Wang Haohan, Aragam Bryon, Xing Eric P
Language Technologies Institute, School of Computer Science, Carnegie Mellon University, Pittsburgh, PA.
Machine Learning Department, School of Computer Science, Carnegie Mellon University, Pittsburgh, PA.
Proceedings (IEEE Int Conf Bioinformatics Biomed). 2017 Nov;2017:431-438. doi: 10.1109/BIBM.2017.8217687. Epub 2017 Dec 18.
A fundamental and important challenge in modern datasets of ever increasing dimensionality is variable selection, which has taken on renewed interest recently due to the growth of biological and medical datasets with complex, non-i.i.d. structures. Naïvely applying classical variable selection methods such as the Lasso to such datasets may lead to a large number of false discoveries. Motivated by genome-wide association studies in genetics, we study the problem of variable selection for datasets arising from multiple subpopulations, when this underlying population structure is unknown to the researcher. We propose a unified framework for sparse variable selection that adaptively corrects for population structure via a low-rank linear mixed model. Most importantly, the proposed method does not require prior knowledge of individual relationships in the data and adaptively selects a covariance structure of the correct complexity. Through extensive experiments, we illustrate the effectiveness of this framework over existing methods. Further, we test our method on three different genomic datasets from plants, mice, and humans, and discuss the knowledge we discover with our model.

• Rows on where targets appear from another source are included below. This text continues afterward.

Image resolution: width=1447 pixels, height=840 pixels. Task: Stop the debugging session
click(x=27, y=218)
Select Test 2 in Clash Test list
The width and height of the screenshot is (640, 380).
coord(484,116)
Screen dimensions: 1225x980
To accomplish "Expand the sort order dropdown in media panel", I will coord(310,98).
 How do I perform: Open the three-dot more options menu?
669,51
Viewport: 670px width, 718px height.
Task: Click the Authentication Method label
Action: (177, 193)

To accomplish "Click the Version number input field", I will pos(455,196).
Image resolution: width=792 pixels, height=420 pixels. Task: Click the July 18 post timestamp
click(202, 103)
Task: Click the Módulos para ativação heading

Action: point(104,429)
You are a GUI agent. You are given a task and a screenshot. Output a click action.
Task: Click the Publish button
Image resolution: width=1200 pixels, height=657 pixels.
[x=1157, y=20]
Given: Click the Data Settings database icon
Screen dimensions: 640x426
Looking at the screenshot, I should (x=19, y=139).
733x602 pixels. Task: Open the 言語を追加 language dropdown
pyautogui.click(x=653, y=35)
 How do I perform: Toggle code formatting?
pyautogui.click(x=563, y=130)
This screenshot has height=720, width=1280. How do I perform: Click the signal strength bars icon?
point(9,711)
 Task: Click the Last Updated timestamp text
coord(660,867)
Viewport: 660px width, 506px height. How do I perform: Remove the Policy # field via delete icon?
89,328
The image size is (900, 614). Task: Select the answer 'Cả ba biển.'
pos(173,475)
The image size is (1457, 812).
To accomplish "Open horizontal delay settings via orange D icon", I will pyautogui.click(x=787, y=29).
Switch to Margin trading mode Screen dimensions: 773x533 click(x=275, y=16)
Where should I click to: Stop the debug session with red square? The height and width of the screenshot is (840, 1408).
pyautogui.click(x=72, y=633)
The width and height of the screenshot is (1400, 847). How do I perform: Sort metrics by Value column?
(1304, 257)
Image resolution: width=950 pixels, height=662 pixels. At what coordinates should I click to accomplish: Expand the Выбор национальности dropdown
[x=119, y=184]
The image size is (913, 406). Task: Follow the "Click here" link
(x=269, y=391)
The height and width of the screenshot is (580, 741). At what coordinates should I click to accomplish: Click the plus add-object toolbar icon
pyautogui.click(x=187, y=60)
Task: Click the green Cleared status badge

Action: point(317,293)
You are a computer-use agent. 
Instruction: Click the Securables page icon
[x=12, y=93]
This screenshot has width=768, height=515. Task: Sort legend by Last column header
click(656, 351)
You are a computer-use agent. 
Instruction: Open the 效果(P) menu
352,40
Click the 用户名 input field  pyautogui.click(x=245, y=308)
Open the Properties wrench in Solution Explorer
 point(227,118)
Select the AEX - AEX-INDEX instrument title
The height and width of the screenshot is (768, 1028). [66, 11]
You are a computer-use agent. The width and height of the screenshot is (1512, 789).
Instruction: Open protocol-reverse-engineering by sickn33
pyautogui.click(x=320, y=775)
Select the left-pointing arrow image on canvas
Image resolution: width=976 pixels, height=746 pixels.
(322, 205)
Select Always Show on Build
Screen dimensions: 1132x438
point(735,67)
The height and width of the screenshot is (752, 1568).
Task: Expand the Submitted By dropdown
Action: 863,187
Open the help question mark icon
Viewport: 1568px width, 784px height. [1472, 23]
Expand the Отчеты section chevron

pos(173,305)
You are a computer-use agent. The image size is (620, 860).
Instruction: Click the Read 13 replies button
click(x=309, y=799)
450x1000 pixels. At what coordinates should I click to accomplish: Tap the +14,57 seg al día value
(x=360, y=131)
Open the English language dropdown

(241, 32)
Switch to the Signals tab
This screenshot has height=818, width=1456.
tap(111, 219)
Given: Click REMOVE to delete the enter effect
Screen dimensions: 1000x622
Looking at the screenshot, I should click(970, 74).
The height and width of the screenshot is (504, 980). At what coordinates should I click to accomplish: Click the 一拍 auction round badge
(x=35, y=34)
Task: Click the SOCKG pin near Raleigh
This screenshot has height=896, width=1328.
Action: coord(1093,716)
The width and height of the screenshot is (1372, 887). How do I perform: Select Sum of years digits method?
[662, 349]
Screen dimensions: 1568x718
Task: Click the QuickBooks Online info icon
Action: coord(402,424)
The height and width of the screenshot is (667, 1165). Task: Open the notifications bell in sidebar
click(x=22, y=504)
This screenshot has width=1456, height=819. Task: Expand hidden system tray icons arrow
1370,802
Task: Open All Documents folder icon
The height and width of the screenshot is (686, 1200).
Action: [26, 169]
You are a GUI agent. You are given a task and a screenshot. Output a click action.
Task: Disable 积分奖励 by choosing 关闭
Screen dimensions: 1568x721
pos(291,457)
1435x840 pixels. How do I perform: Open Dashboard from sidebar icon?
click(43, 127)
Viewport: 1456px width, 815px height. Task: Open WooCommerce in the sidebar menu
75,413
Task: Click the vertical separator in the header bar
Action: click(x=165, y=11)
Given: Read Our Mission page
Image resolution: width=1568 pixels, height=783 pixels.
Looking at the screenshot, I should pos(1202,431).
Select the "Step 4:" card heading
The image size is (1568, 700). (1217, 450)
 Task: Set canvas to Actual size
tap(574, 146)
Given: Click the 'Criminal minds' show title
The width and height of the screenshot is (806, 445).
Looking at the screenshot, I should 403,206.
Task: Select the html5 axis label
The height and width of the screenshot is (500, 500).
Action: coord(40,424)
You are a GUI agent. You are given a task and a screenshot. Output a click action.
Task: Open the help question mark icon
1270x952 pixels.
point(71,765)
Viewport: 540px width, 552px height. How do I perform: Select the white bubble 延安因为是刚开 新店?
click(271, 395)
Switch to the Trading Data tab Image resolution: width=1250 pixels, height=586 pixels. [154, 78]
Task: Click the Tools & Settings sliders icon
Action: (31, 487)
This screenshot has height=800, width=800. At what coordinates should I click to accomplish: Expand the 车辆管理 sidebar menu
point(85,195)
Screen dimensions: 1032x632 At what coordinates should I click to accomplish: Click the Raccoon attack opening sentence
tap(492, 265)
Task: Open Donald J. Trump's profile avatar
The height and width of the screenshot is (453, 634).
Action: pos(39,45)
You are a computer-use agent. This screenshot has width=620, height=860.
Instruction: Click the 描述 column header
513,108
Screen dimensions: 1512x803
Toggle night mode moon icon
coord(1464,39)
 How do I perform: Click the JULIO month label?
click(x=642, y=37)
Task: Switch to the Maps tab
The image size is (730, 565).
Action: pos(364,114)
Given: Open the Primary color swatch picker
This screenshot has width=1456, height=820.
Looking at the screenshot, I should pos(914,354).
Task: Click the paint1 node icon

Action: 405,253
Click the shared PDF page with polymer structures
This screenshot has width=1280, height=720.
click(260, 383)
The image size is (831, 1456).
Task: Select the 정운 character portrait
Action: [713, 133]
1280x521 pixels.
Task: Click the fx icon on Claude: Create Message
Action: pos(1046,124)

在维度不断增加的现代数据集中,一个基本且重要的挑战是变量选择。由于具有复杂、非独立同分布结构的生物和医学数据集的增长,变量选择最近重新引起了人们的关注。简单地将诸如套索(Lasso)等经典变量选择方法应用于此类数据集可能会导致大量错误发现。受遗传学中全基因组关联研究的启发,我们研究当研究人员不知道潜在总体结构时,来自多个亚群的数据集的变量选择问题。我们提出了一个统一的稀疏变量选择框架,该框架通过低秩线性混合模型自适应地校正总体结构。最重要的是,所提出的方法不需要数据中个体关系的先验知识,并能自适应地选择具有正确复杂度的协方差结构。通过广泛的实验,我们说明了该框架相对于现有方法的有效性。此外,我们在来自植物、小鼠和人类的三个不同基因组数据集上测试了我们的方法,并讨论了我们通过模型发现的知识。